• [Job]
Starting with the line with "1320x720 pixels. Task: Click" and going on through the line with "pos(951,21)", rewrite those items with "blue" changed to "green" and everything else kept the same. Leave the pictures out of your answer.

• [Dataset records]
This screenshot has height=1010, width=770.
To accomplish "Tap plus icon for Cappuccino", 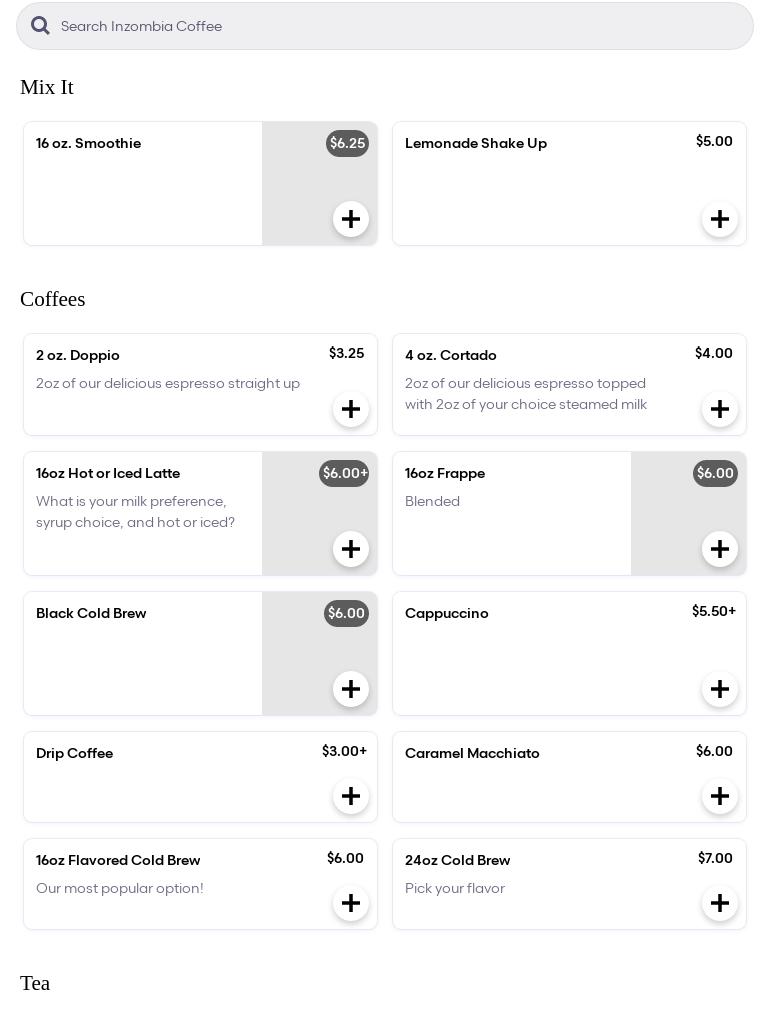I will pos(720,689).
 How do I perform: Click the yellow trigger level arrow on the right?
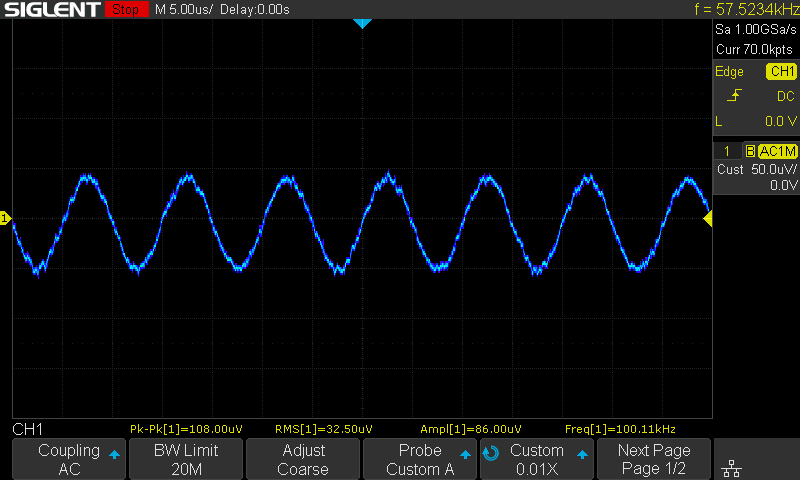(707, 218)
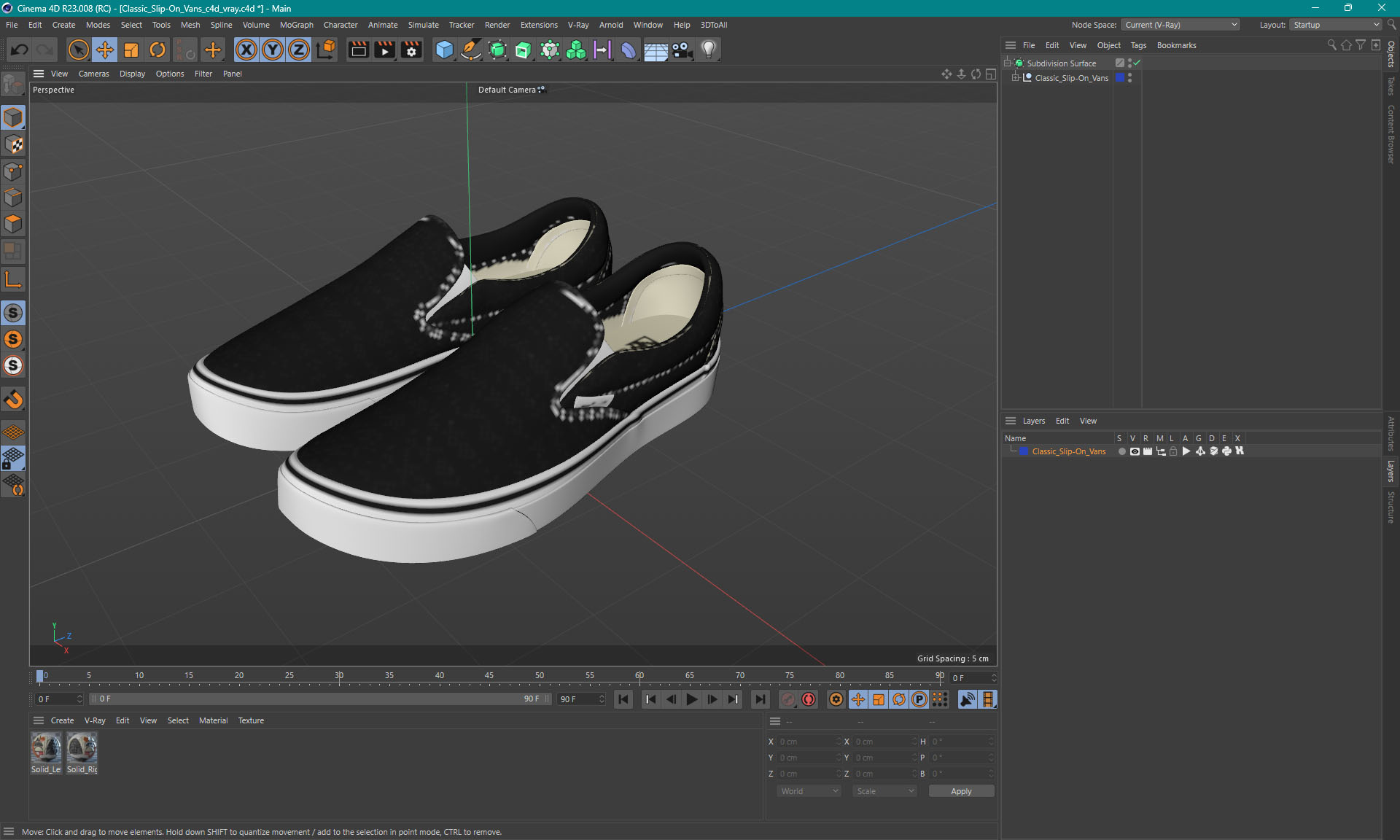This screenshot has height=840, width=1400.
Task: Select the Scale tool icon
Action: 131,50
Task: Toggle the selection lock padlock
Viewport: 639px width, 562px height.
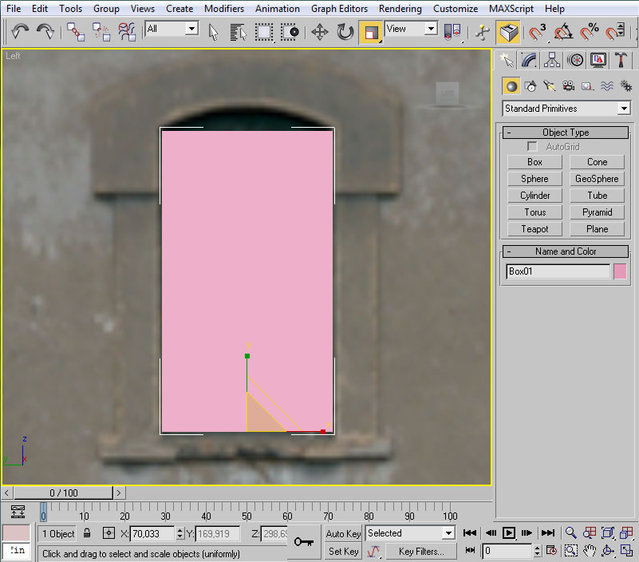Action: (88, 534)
--
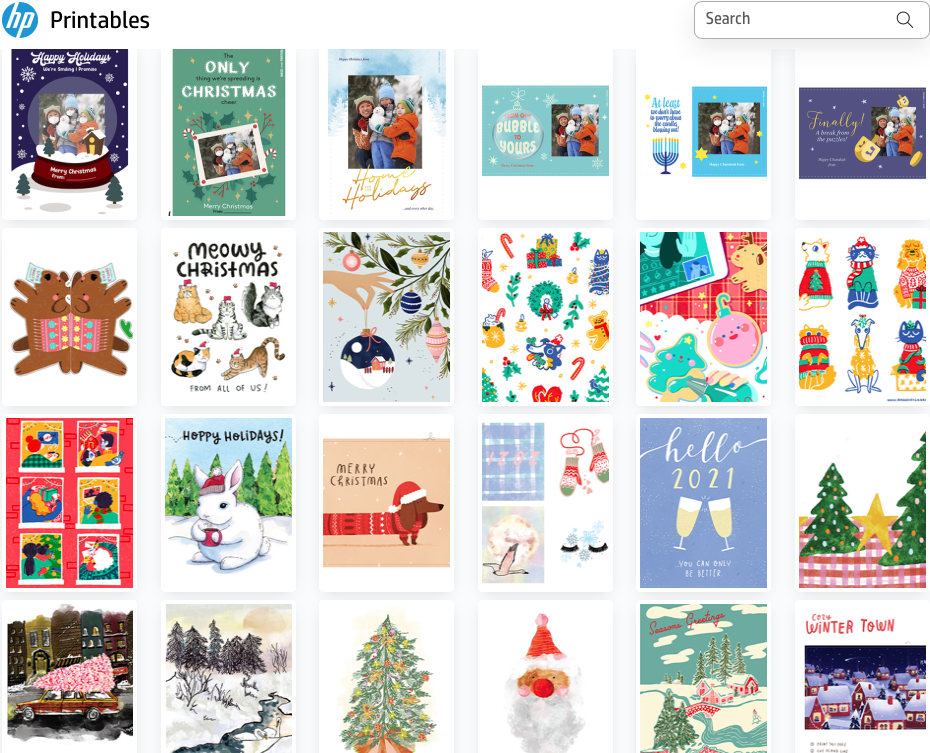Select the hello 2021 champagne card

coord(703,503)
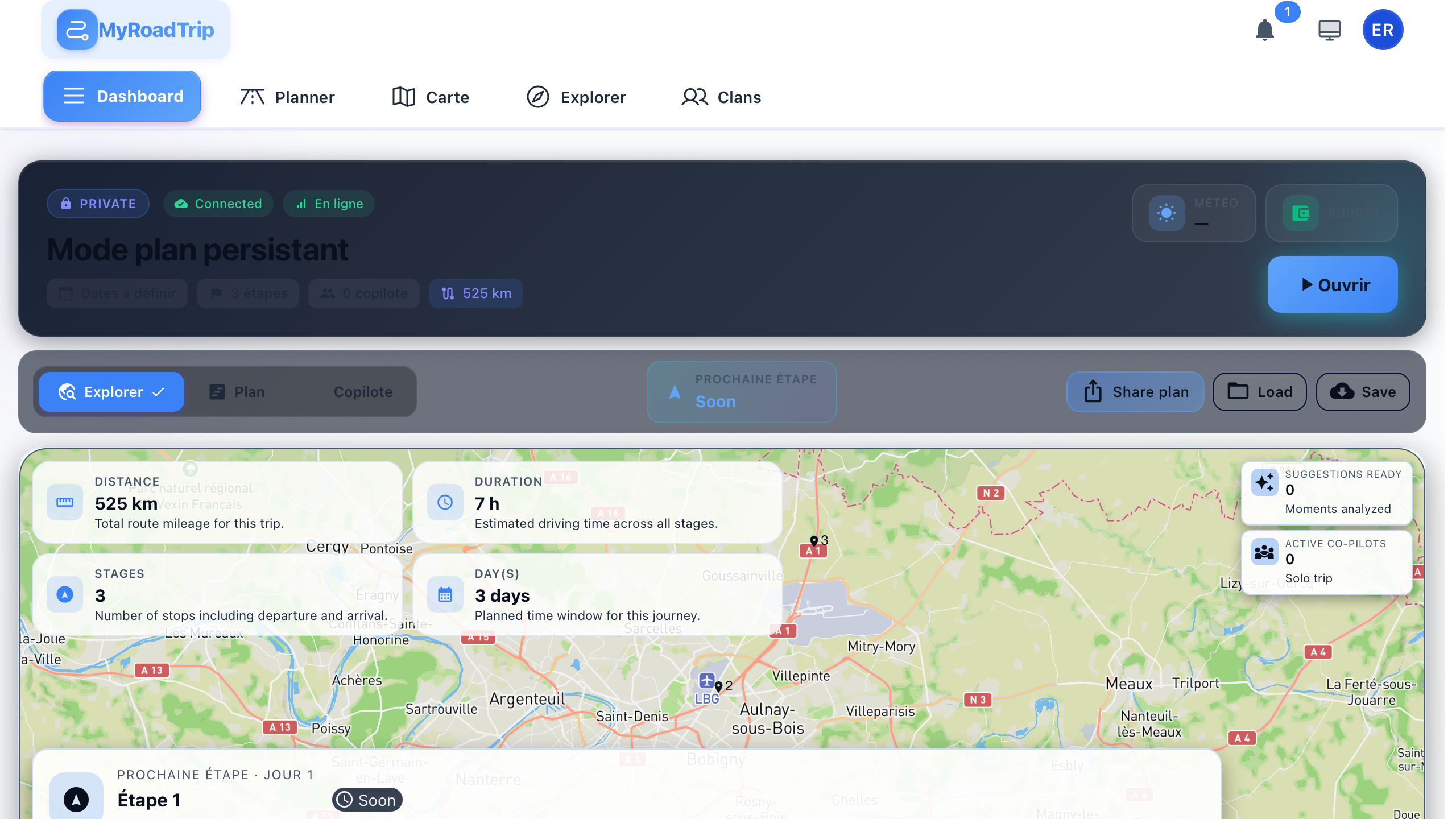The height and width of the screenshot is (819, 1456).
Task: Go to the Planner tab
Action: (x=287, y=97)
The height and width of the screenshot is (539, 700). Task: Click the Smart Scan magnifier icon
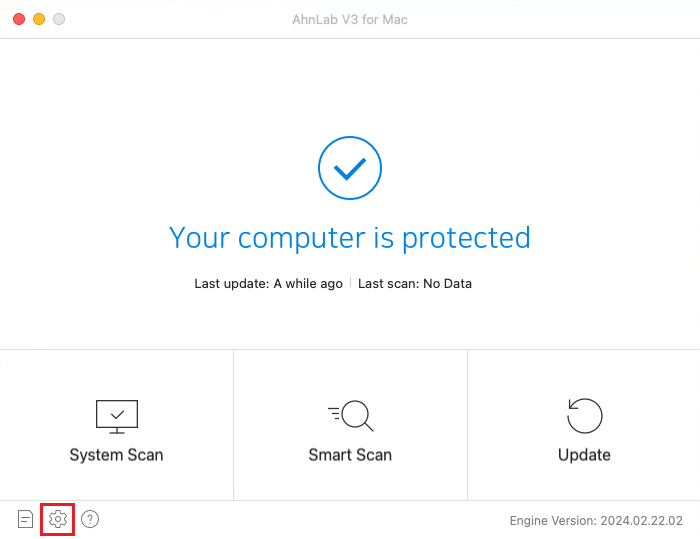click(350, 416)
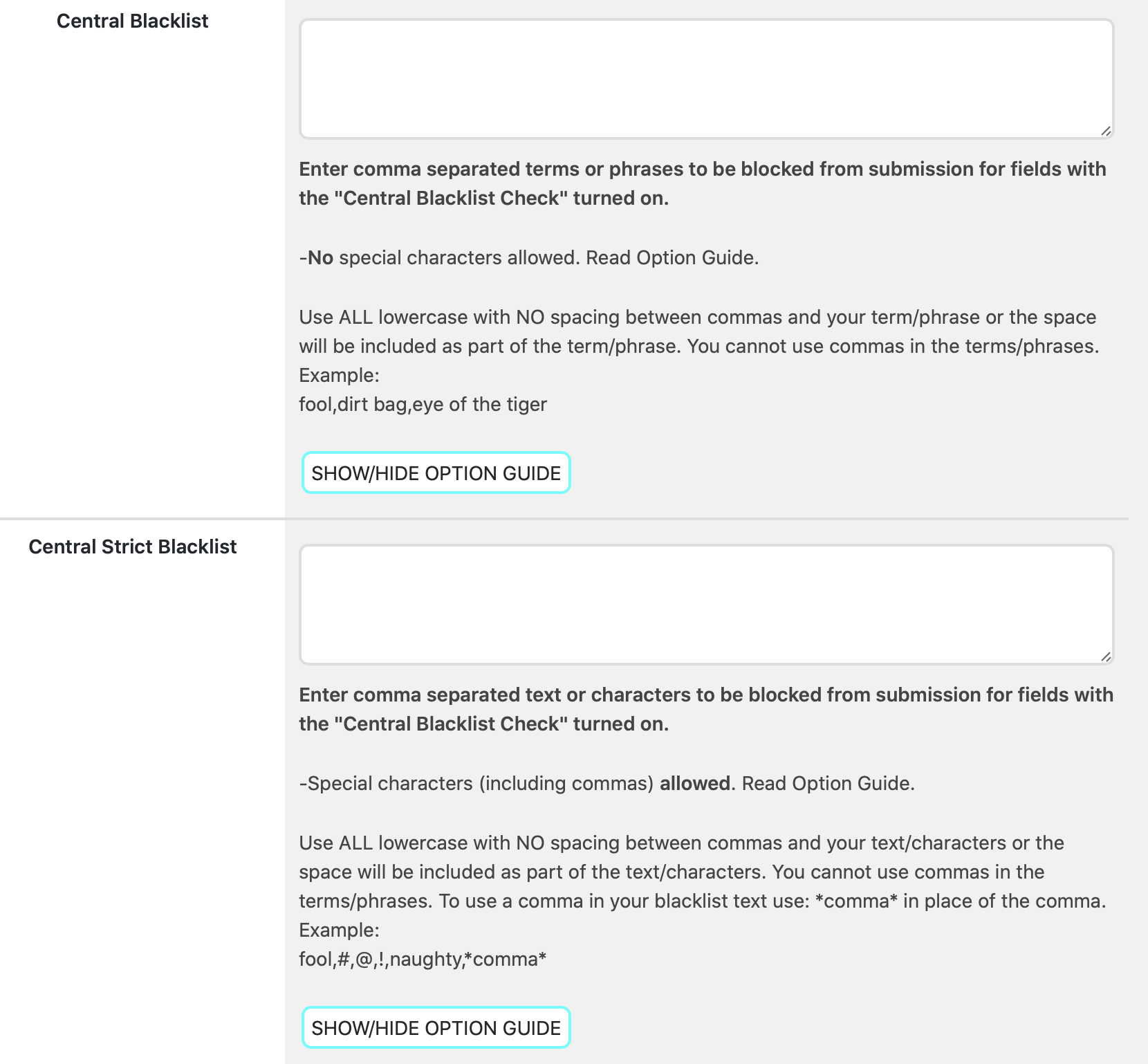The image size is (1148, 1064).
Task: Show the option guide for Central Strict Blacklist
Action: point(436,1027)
--
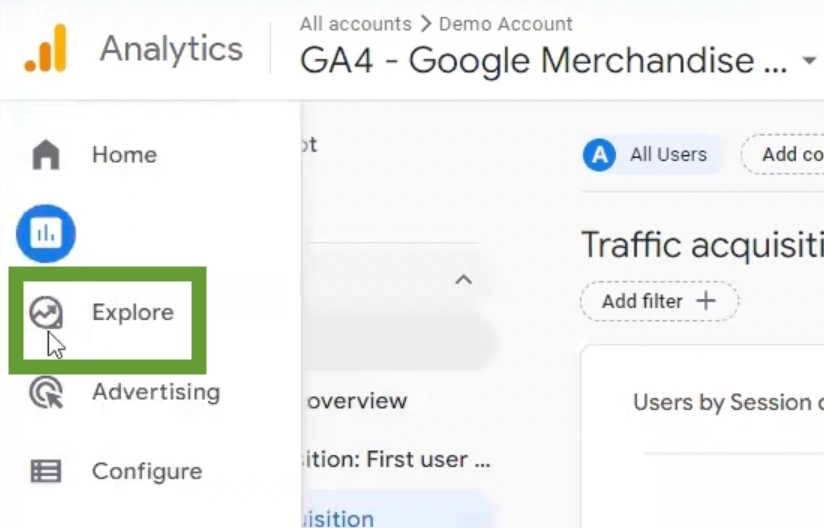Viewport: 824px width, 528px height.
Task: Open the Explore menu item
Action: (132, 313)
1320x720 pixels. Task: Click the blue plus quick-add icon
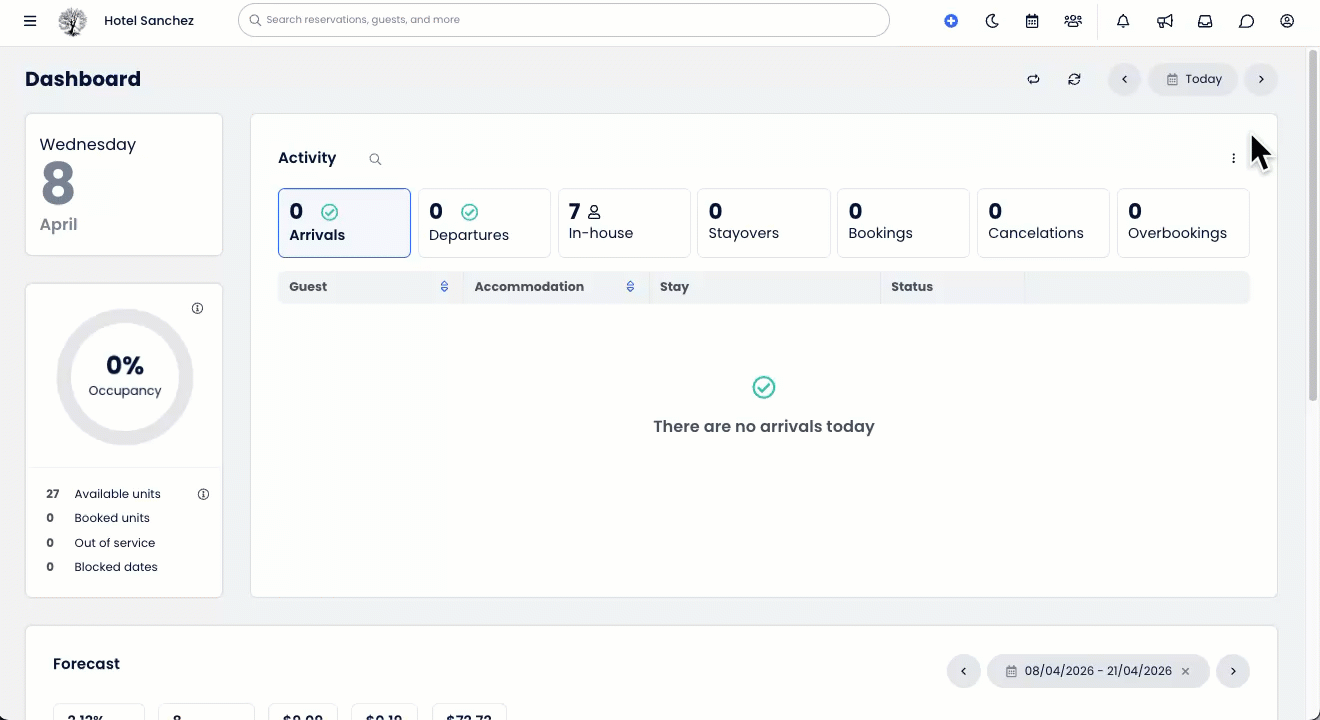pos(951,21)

• [Response for this exercise]
1320x720 pixels. Task: Click the green plus quick-add icon
pos(951,21)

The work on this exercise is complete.